Bedlam. The word has lost its terrifying connotations and now often is used to denote a genteel chaos, as the bedlam caused by happy children shouting in a small hallway.
It used to mean a place of stark fear, inhumane treatment, and deepest helplessness on the part of both inmate and keeper. It used to be a mental institution, an insane asylum. We had them in this country too, equally awful. Gradually they started to get a little better, a little cleaner, a little less like prison-but-with-more-torture.
And then we just did away with them. Nearly overnight, the mental institution vanished. The criminally insane went to prison (some of them) and the rest were pretty much put out on the streets. Families were left to deal with their mentally ill relations on their own.

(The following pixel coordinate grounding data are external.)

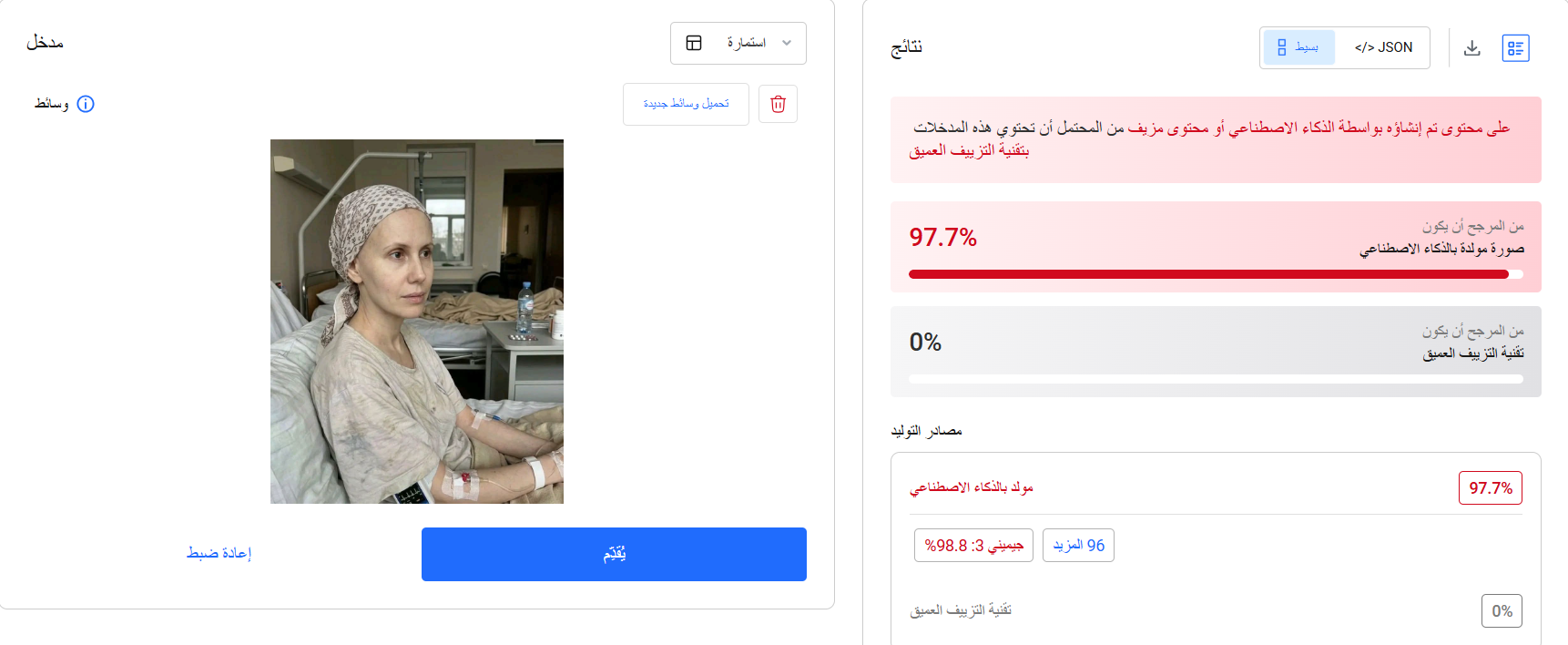Expand the 96 المزيد generators list
The width and height of the screenshot is (1568, 645).
tap(1078, 545)
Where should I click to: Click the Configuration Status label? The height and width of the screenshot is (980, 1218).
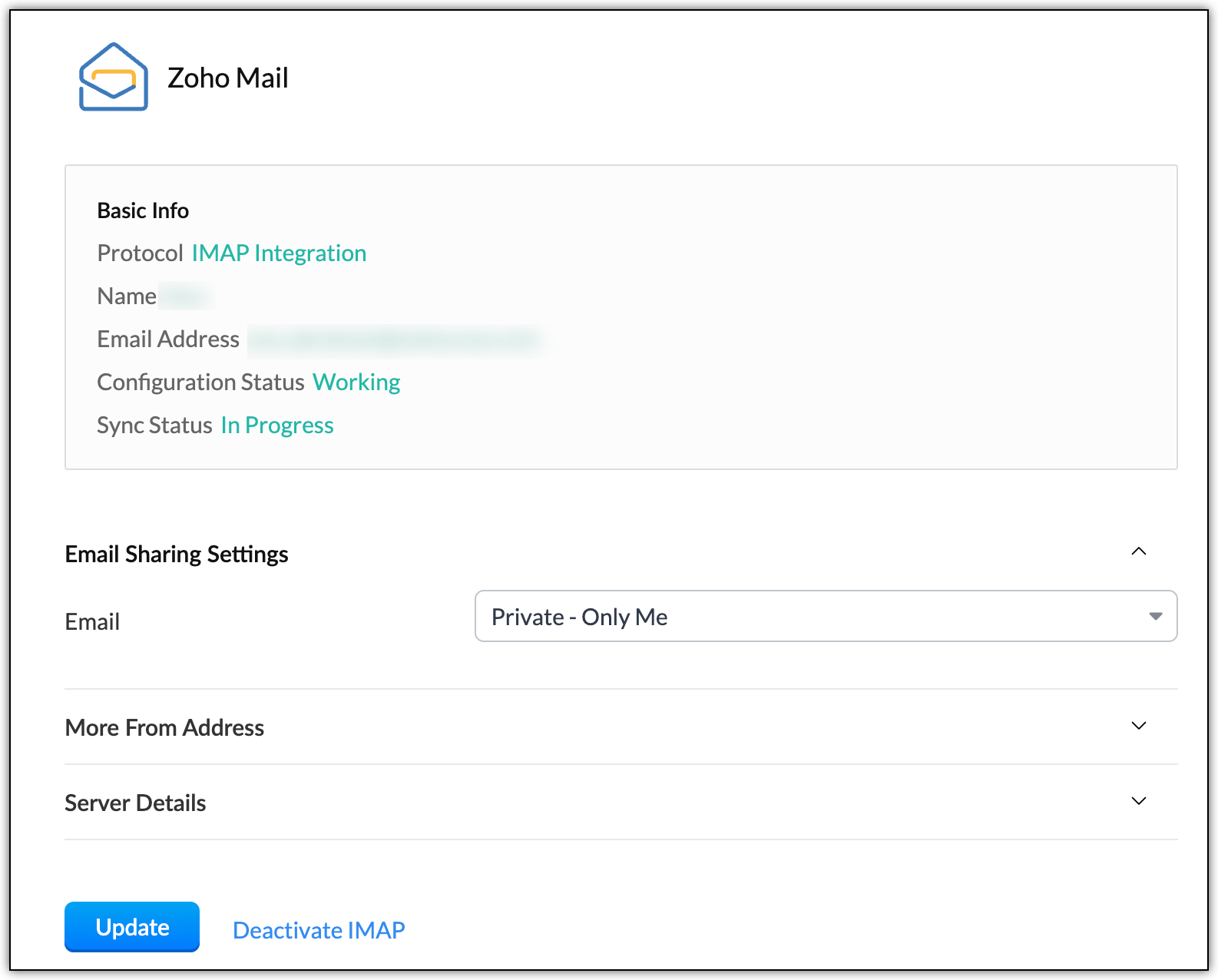coord(201,382)
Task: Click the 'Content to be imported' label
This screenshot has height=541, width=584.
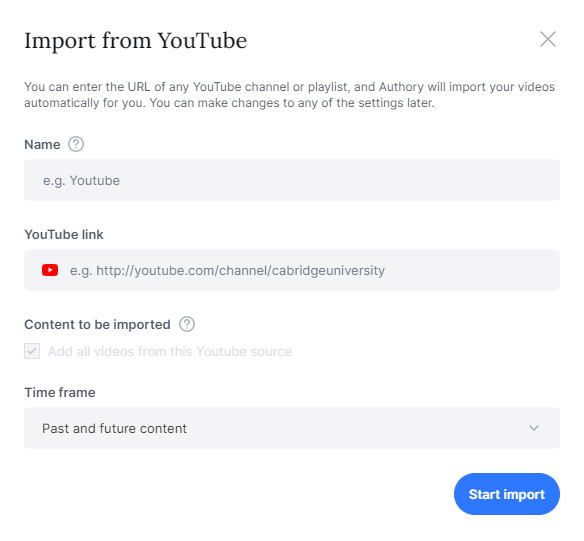Action: 97,324
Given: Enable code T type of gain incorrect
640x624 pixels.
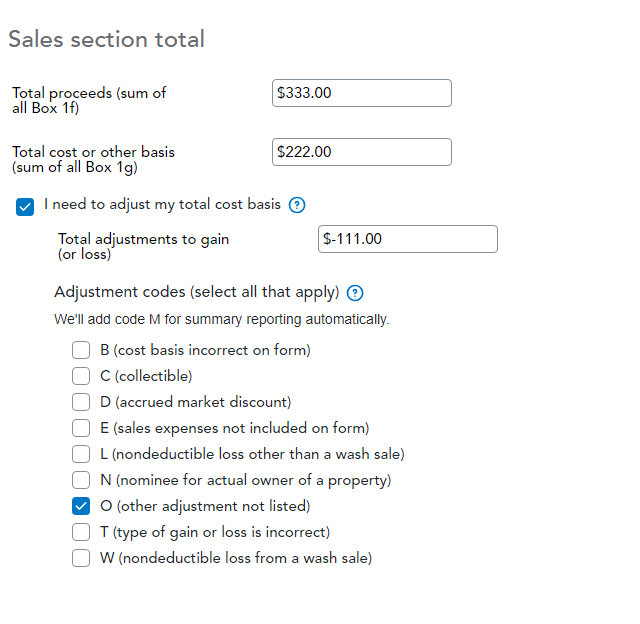Looking at the screenshot, I should [x=81, y=532].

Now the thing about a lot of mental illnesses is that people are sick but their illness makes their thought processes less than ideal. They make the wrong decisions. They have varying degrees of connection to reality. They seem healthy, they look "normal," and they are just not going to do what a mostly rational person would do.
Sometimes that means they call strangers "honey" and sing in the street or wear tin-foil caps. But sometimes it means they turn violent.
We would not dream of letting someone bleed to death without making a move to staunch the flow. We have strict laws about hospitals refusing emergency care. Yet we allow people to wander, unhelped and unhelpable, when the emergency cannot be diagnosed with a stethoscope or fixed with a bandage.
The brain is an organ of mystery, power, and fragility. The mind is a phantom of experience and heredity, an enigma. We know nearly nothing. But surely we know more than enough to at least make an effort to aid if not to heal, and to protect if not to cure?
I do not see us finding a solution to the gun problem any time soon. The gun is too tightly woven into the nation's history and psyche to yield lightly to any reasonable and workable plan of change. I do think perhaps we could do something to alleviate the problems we have brought upon ourselves by finding mental institutions to be abominations but refusing to put anything in their place. We did not end Bedlam. We brought Bedlam upon us all.
We pray, and we must. And we must also act.
WOW! Oh, my Daughter! You have put eloquently into words the thoughts and deepest feelings many of us have, from vague uneasiness to stark terror at the state our society is in. You have put your astute finger right on one of the worst plagues, caused by our own foolish decisions and those of foolish courts.
But you have also pointed out a more do-able solution to the gun violence that stalks us all: better immediate and effective care for the mentally ill.
I have talked and prayed with people in the hospitals who I know are going to be sent back out on the lonely streets, and will only get into trouble again. From your moth to God's ears, my dear, and to the ears of those who can make it happen.
Posted by: ckm | April 19, 2007 at 11:26 AM
What a fantastic post!
Posted by: zuska | April 19, 2007 at 02:47 PM
Now, perhaps, you understand why I'm going into social work. Better to work towards achieving minimal effectiveness on social issues (minimal due to our national funding priorities) than to stand by and do nothing at all.